300-400 kHz is already getting into the "high end" of frequency for a spark-gap coil. As you go up in frequency the characteristics of the secondary emissions change and tuning becomes more critical.
You don't have to "spark that fast"; the secondary should make many cycles at its resonant frequency during each spark interval of the primary tank circuit. Ideally, with AC supply to the tank, you would like the capacitor to charge fully during one cycle of the mains supply frequency and have the spark gap fire just at the peak of the charging voltage from your primary transformer: once every full (or half) cycle of the mains frequency, 50 or 60 Hz.

http://www.youtube.com/watch?v=dTaIj5qLoH0
http://www.youtube.com/watch?v=tTLFlRhsa5U
http://www.youtube.com/watch?v=yjc9ilOAaQU

Of course, if you are trying for something other than extreme voltage and power throughput, you can ignore all of the above.

TinselKoala

The two spark shots above were taken at 1/15 second exposure. Since the DC coming out of the FWB is unfiltered, there is a strong 120 Hz ripple on this DC -- in fact, a 0 V to 3 kV ripple, about. In 1/15 of a second, there is time for 8 of the ripple peaks entering the tank to charge and spark, charge and spark.... and you can see very clearly the 8 sub-streamers in the psarks.

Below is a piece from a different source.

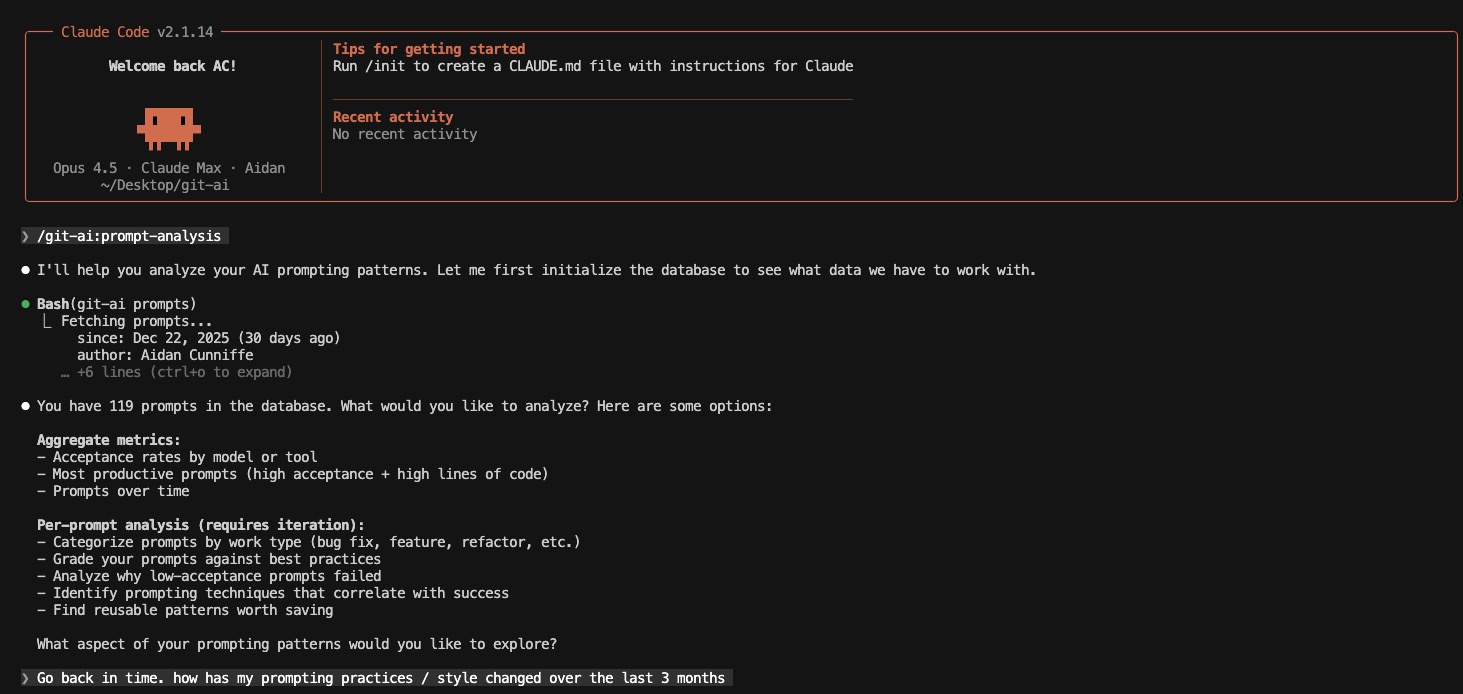The image size is (1463, 694).
Task: Click the Claude Code v2.1.14 title
Action: pos(137,32)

Each of those substreamers is itself made up of substreamers generated at the coil's resonant frequency, far too fast for the camera to capture.

DreamThinkBuild

Hi TinselKoala,

Nice build, that is pretty cool.  8)

Farmhand

Good tips Tinsel, Can you give any tips on the camera settings, ISO, aperture, ambient light ect. I see similar arcs with multiple ripples but I find it difficult to capture them well by pictures, I need to use longer exposure times, I have only a (Fuji FinePix S5700) camera.

Anyway I was messing with a couple of other coils I had made for LV experiments and got two incandescent bulbs to light partially. The interesting thing I noticed was the different look to the light or the way the globes worked. They seemed to fill the entire inside of the bulb with an even light, the lower voltage one seems to pour the light out almost like onto the surface of the wood it was on, the filament kind of disappears in a ball of light, the 240 volt bulb only get's yellow but it is kind of the same.
Long way to go yet but I got some filaments to glow at least already.  :)

There's a blurry picture showing the odd way the lights light up attached.

This is the spark gap coil, it's pretty heavy duty, 2 x 6 mm primary turn 370 diameter and the rest is one mm wire I think from memory the secondary has 40 turns and the extra coil has about 170 maybe a few more, can't recall. Supply is two anti parallel MOT's with a DC resonant charging circuit, 12 nF primary cap.
http://i227.photobucket.com/albums/dd168/Toey1/TClights2009.jpg

Here's a video clip showing how it's setup ect.
http://www.youtube.com/watch?v=6Y1U1PSmAjQ

Please forgive the messy area and bad camera work.

Lakes

Quote from: TinselKoala on March 18, 2013, 11:25:38 AM
The two spark shots above were taken at 1/15 second exposure. Since the DC coming out of the FWB is unfiltered, there is a strong 120 Hz ripple on this DC -- in fact, a 0 V to 3 kV ripple, about. In 1/15 of a second, there is time for 8 of the ripple peaks entering the tank to charge and spark, charge and spark.... and you can see very clearly the 8 sub-streamers in the psarks. Each of those substreamers is itself made up of substreamers generated at the coil's resonant frequency, far too fast for the camera to capture.
Wow, that "ring of fire" pic is fantastic!